We now run isid as soon as extra to substantiate that we are able to uniquely determine every affected person.
. isid patient_id surgery_date
Nothing is reported. We will affirm that we’ve got one remark per affected person and surgical procedure date.
Confirm fact of declare
Subsequent, we need to make it possible for our variable highbp was coded accurately. We take into account systolic blood pressures of 160, or larger, to be excessive. Let’s affirm that we’ve got a price of 1 for highbp for observations with a systolic blood stress of not less than 160. We specify the expression that highbp is the same as 1 when bpsystol is larger than or equal to 160; if the assertion is true for all observations, assert will report nothing. Nevertheless, if it isn’t true, even for only one remark, the output will tell us that it’s false.
. seize noisily: assert highbp == 1 if bpsystol >= 160
2 contradictions in 9 observations
assertion is fake
assert checks whether or not our expression is true for every remark, and it experiences that there are 2 contradictions. In case you are working with a big dataset, think about using the quick choice, which forces assert to cease on the first contradiction. This manner, you don’t have to attend whereas assert checks each remark.

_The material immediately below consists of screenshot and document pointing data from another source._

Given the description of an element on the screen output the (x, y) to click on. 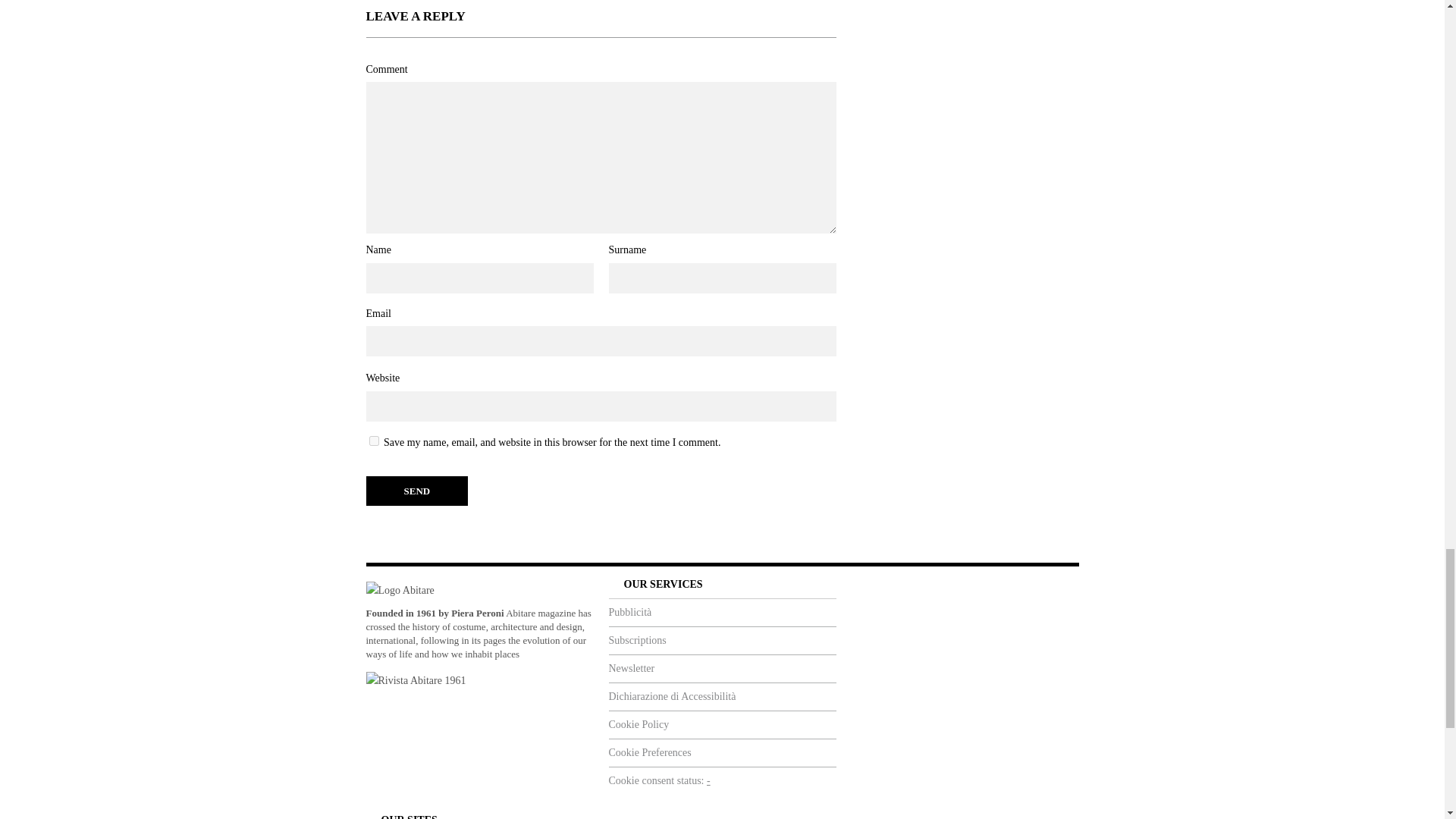
Cookie Preferences (721, 752)
Send (416, 490)
yes (373, 440)
Given the description of an element on the screen output the (x, y) to click on. 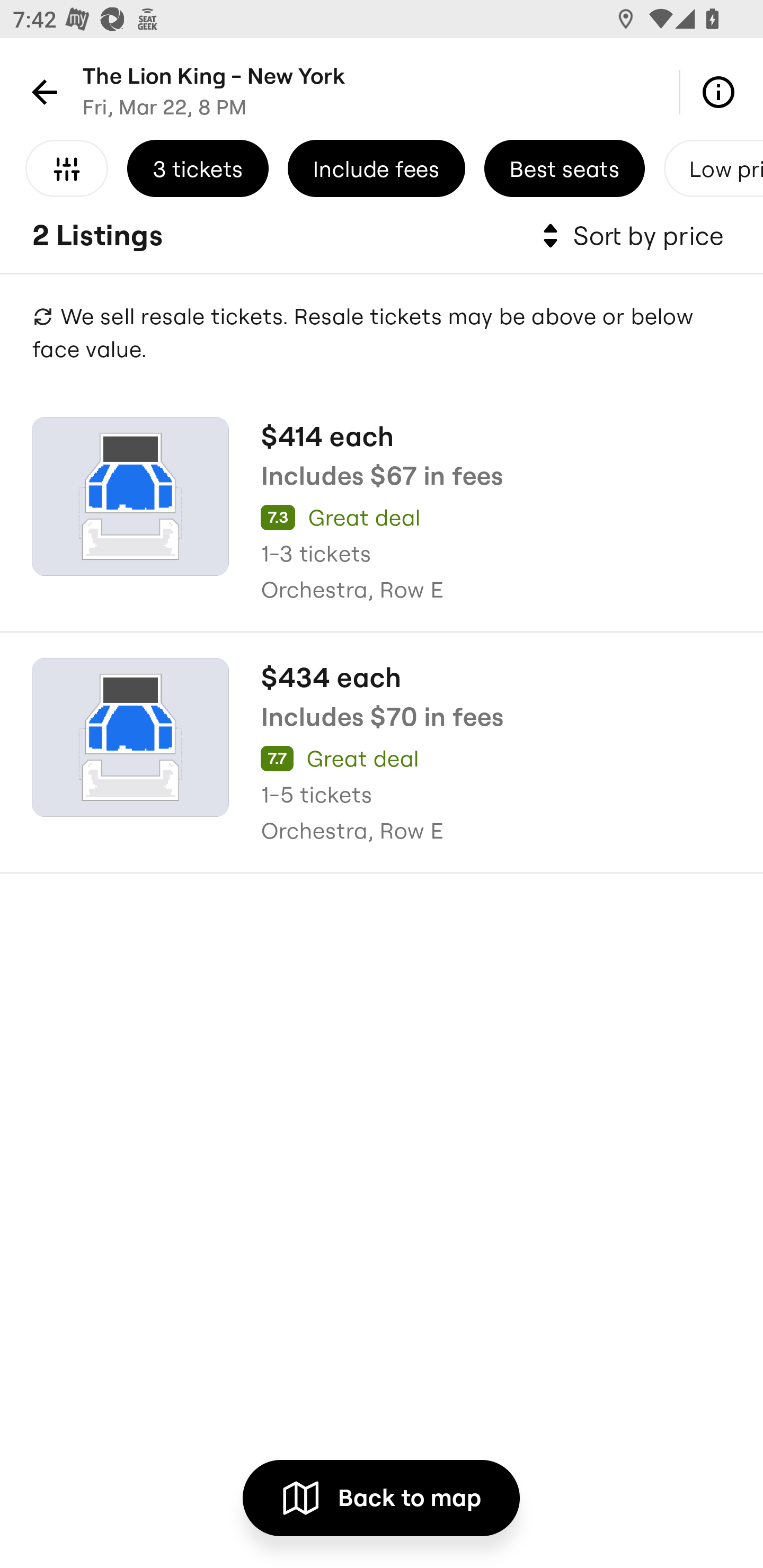
Back (41, 91)
The Lion King - New York Fri, Mar 22, 8 PM (213, 91)
Info (721, 91)
Filters and Accessible Seating (66, 168)
3 tickets (197, 168)
Include fees (376, 168)
Best seats (564, 168)
Low prices (713, 168)
Sort by price (629, 235)
Back to map (380, 1497)
Given the description of an element on the screen output the (x, y) to click on. 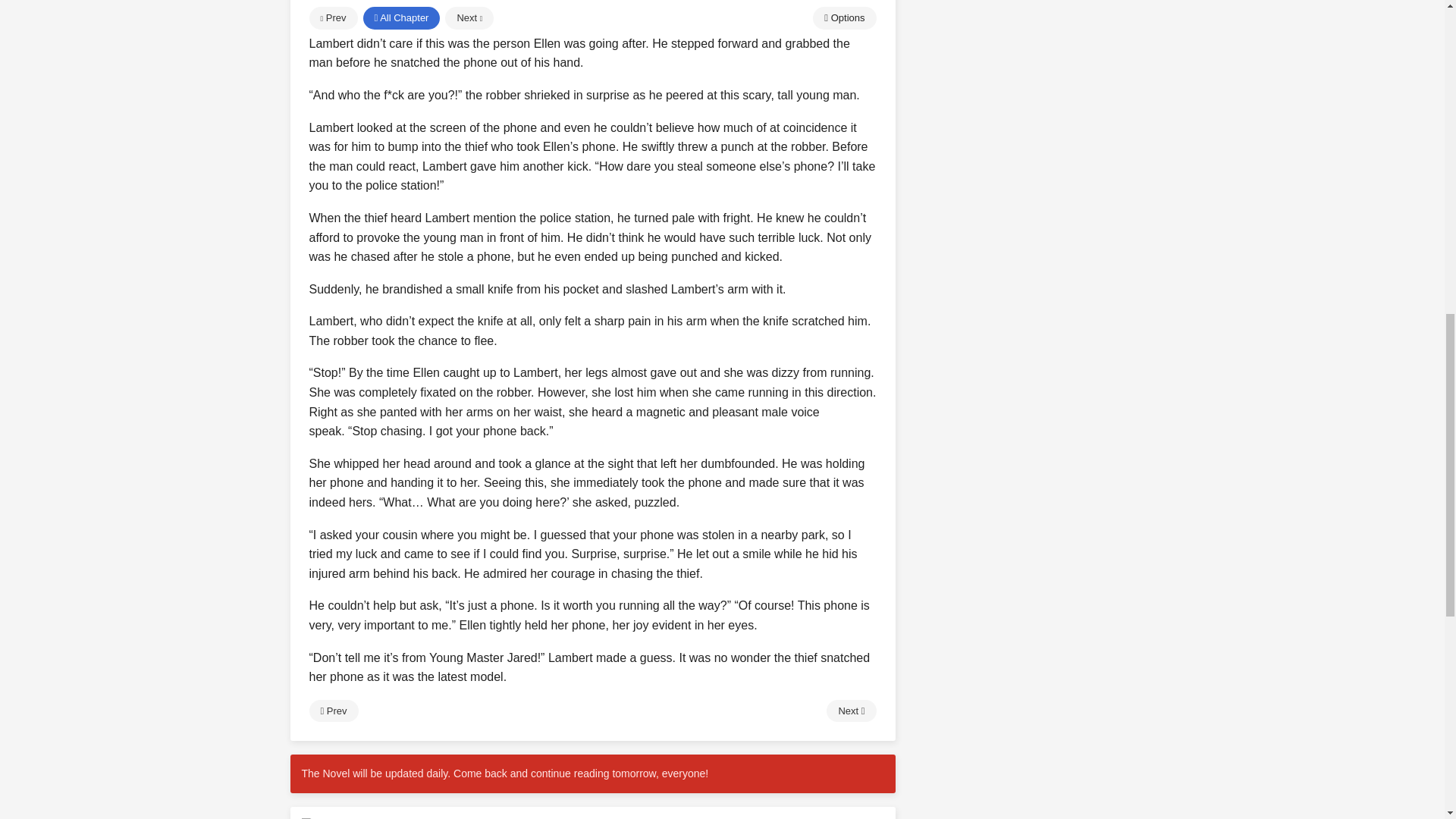
Prev (333, 711)
Next (851, 711)
Given the description of an element on the screen output the (x, y) to click on. 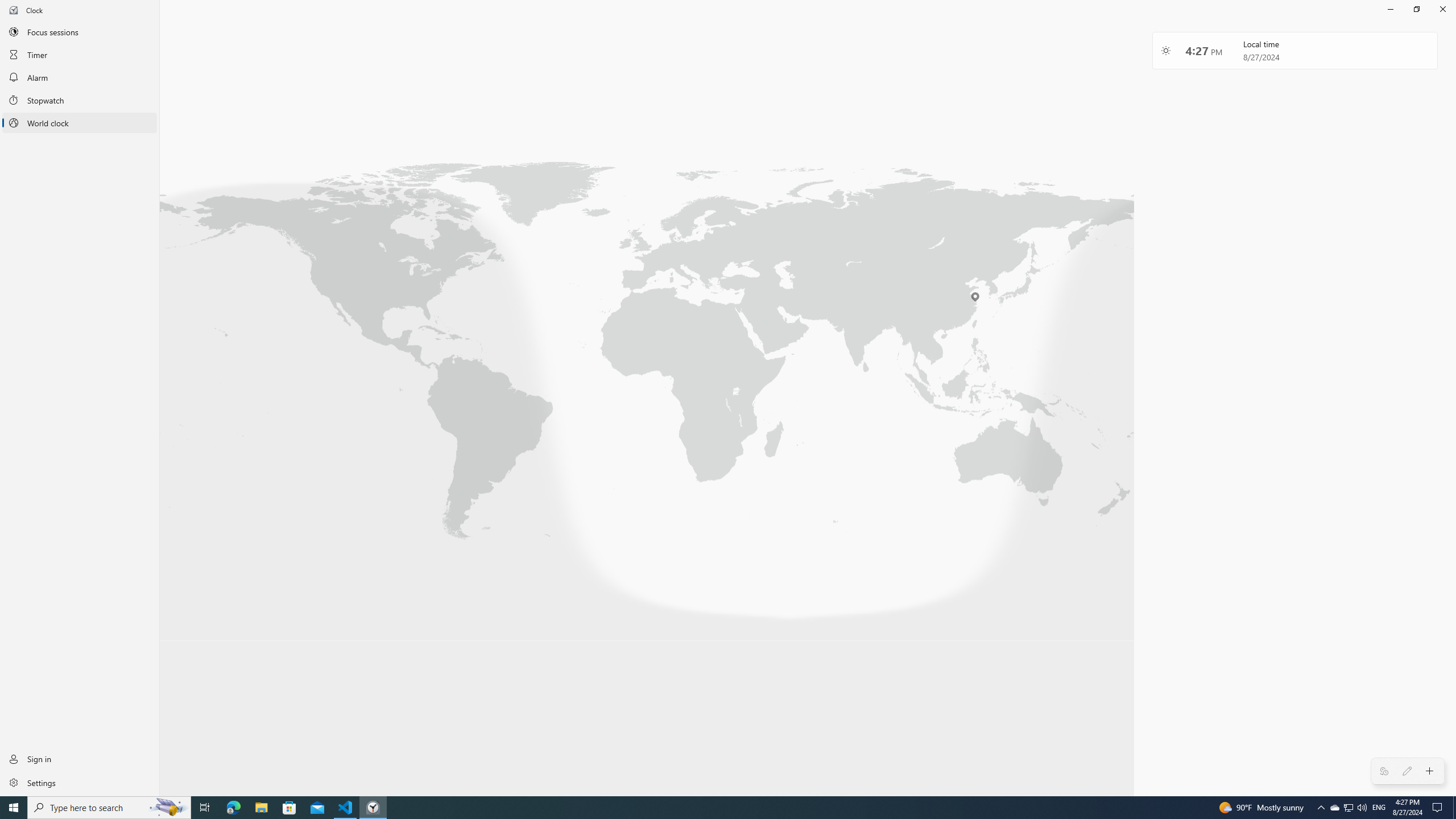
Timer (79, 54)
Stopwatch (79, 100)
Given the description of an element on the screen output the (x, y) to click on. 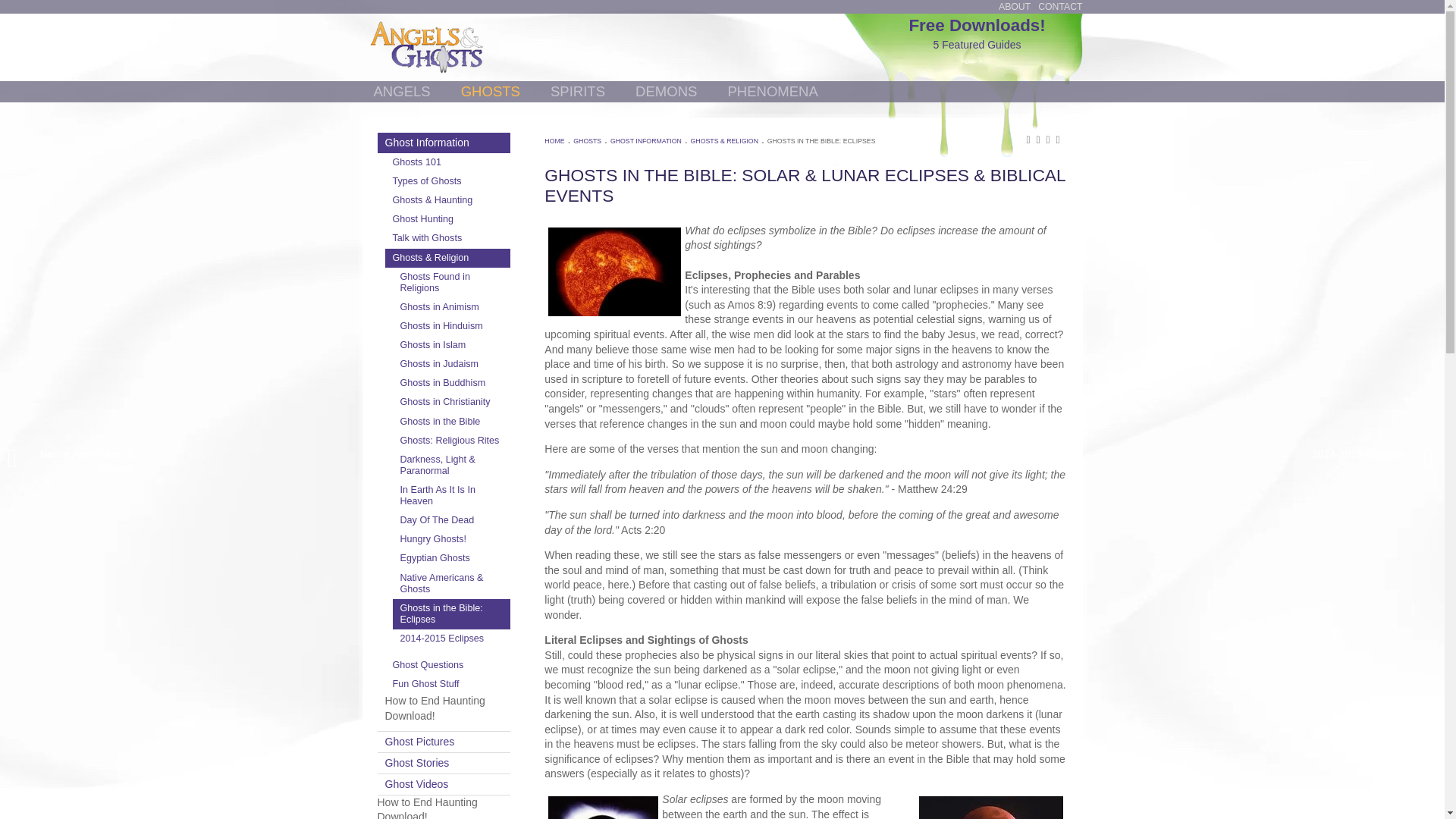
GHOSTS (489, 91)
ANGELS (401, 91)
ABOUT (1014, 6)
Ghosts in Judaism (452, 363)
Ghosts Found in Religions (452, 282)
Talk with Ghosts (448, 238)
Ghosts in Christianity (452, 402)
Ghosts in Buddhism (452, 383)
Hungry Ghosts! (452, 538)
Ghosts in Islam (452, 344)
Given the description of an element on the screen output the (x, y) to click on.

There are two observations for which our expression is fake. This could be as a result of systolic blood stress was in reality low however highbp was mistakenly coded as 1 or as a result of blood stress was excessive however highbp was mistakenly coded as 0. We examine for each beneath.
. checklist if highbp == 1 & bpsystol <= 160
. checklist if highbp == 0 & bpsystol >= 160
+------------------------------------------------------------------+
| patien~d intercourse age surgical procedure~e birth_d~e bpsystol highbp |
|------------------------------------------------------------------|
13. | 11 0 24 12dec2025 11nov2001 179 0 |
15. | 13 1 34 26oct2025 15sep1991 . 0 |
+------------------------------------------------------------------+
For remark 13, highbp ought to as a substitute have been coded as 1. We make that change beneath.
. change highbp = 1 in 13
(1 actual change made)
Examine for lacking values
For remark 15, the blood stress was lacking, so highbp must be lacking too. Let’s see what number of lacking values we’ve got in our dataset.
. misstable summarize
Obs<.
+------------------------------
| | Distinctive
Variable | Obs=. Obs>. Obs<. | values Min Max
-------------+--------------------------------+------------------------------
bpsystol | 2 15 | 12 115 187
-----------------------------------------------------------------------------
The variable bpsystol is the one one with lacking values. Let’s make it possible for highbp is lacking for the opposite remark for which bpsystol can also be lacking.
. checklist if lacking(bpsystol)
+------------------------------------------------------------------+
| patien~d intercourse age surgical procedure~e birth_d~e bpsystol highbp |
|------------------------------------------------------------------|
14. | 12 1 26 14nov2025 10oct1999 . 1 |
15. | 13 1 34 26oct2025 15sep1991 . 0 |
+------------------------------------------------------------------+
We have to change each values with the system lacking worth.
. change highbp = . if bpsystol == .
(2 actual modifications made, 2 to lacking)
With that closing change, we examine the reality of our declare as soon as extra. We assert that highbp is the same as 1 when bpsystol just isn’t lacking and larger than or equal to 160.
. assert highbp == 1 if bpsystol >= 160 & bpsystol != .
Our assertion is now true.
That’s how one can examine for duplicates and lacking values and how one can affirm whether or not you’ve got a novel identifier and whether or not statements about your knowledge are in reality true.